Imaginez un jardin vibrant de fleurs bleues, animé par les allers-retours des colibris durant tout l’été. Cette vision n’est pas une chimère, mais une réalité à portée de main. Contrairement à l’idée reçue selon laquelle ces oiseaux sont uniquement attirés par les fleurs rouges, les colibris s’intéressent également à d’autres teintes, à condition qu’elles soient riches en nectar.
EN BREF
- Les colibris privilégient les fleurs au nectar abondant, pas seulement les rouges.
- Des variétés comme les sauges ou les asters attirent ces oiseaux en quête de ressources.
- Pour maximiser l’attractivité, il est conseillé de planter en groupes et d’éviter les pesticides.
Les spécialistes soulignent que les colibris sont particulièrement friands des fleurs en forme de tube, de clochette ou à long éperon. Ces formes permettent à leur long bec de se nourrir facilement, tandis que l’odeur des fleurs importe peu dans leur choix. La période la plus cruciale se situe entre la mi-été et l’automne, lorsque ces oiseaux accumulent des réserves de graisse avant leur migration.
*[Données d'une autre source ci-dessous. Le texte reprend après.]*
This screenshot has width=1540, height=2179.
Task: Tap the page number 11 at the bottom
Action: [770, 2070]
Ce moment est déterminant, notamment entre fin août et début septembre, au Québec, où les fleurs bleues deviennent essentielles.
Parmi les plantes recommandées, on trouve les sauges, phlox, asters, lobélias et campanules. Ces variétés, souvent citées par les guides nord-américains, offrent des épis denses ou des clochettes ouvertes, facilitant l’accès au nectar pour les colibris. En outre, leur nectar reste souvent inaccessibile aux insectes plus petits, ce qui garantit aux oiseaux des sources de nourriture quasi exclusives. Ces fleurs, qui commencent à fleurir en été, prolongent également leur floraison jusqu’à l’arrivée des premières fraîcheurs, ce qui est un avantage considérable pour les colibris.
Face à la demande croissante pour ces variétés, certaines pépinières, comme Promesse de Fleurs, s’engagent à développer ces floraisons bleues. Pascal Griot, le fondateur, évoque l’exploration de nouveaux marchés européens et le renforcement de leur portefeuille de marques, signe d’un intérêt grandissant pour ces plantes nectarifères parmi les jardiniers et la filière professionnelle.
Pour garantir une floraison continue de l’été à l’automne, il est conseillé de combiner plusieurs espèces adaptées aux différents types de sol et de climat. Ces plantes figurent parmi les valeurs sûres repérées par les horticulteurs pour attirer les colibris, avec des floraisons échelonnées de juillet à octobre, en fonction des régions.
Par exemple, l’Agapanthus ‘Brilliant Blue’, atteignant environ 60 cm, prospère dans un sol frais et drainé, qu’il soit en plein soleil ou à l’ombre partielle. Le phlox ‘Blue Paradise’, pouvant atteindre 1,20 m, produit des panicules tubulaires bleu pervenche durant l’été et l’automne. Les asters Symphyotrichum, mesurant entre 60 et 150 cm, offrent un nectar tardif, tandis que la Lobelia siphilitica, qui fleurit de juillet à octobre dans les zones humides, constitue une ressource précieuse pour les colibris au moment de la migration.
Pour les jardins ensoleillés et secs, un mélange de Salvia yangii, Salvia azurea, Penstemon ‘Electric Blue’ et agastaches comme ‘Blue Fortune’ ou ‘Blue Boa’ crée un massif bleu très nectarifère, demandant peu d’arrosage. Dans des terrains plus frais, l’association de phlox ‘Blue Paradise’, d’asters bleus, de Stokesia laevis et d’Agapanthus ‘Brilliant Blue’ offre une diversité de hauteurs et un tapis constant de nectar. À proximité d’un fossé ou d’un bassin, combiner Lobelia siphilitica avec Campanula rotundifolia assure un relais sûr dans les sols humides.
Pour maximiser l’attractivité de ces scènes pour les colibris, il est préférable de planter en groupes serrés plutôt qu’en isolé. Il convient également d’éviter les variétés à fleurs très doubles, qui cachent le nectar, et de bannir les pesticides de ces zones. Limiter l’accès des chats est également crucial, car ces animaux détectent rapidement la présence des oiseaux. Bien que des mangeoires spécifiques puissent compléter l’alimentation, les floraisons bleues demeurent la ressource la plus naturelle, également prisée par les papillons et les abeilles, jusqu’à ce que les éclairs métalliques des colibris deviennent une partie intégrante du spectacle quotidien.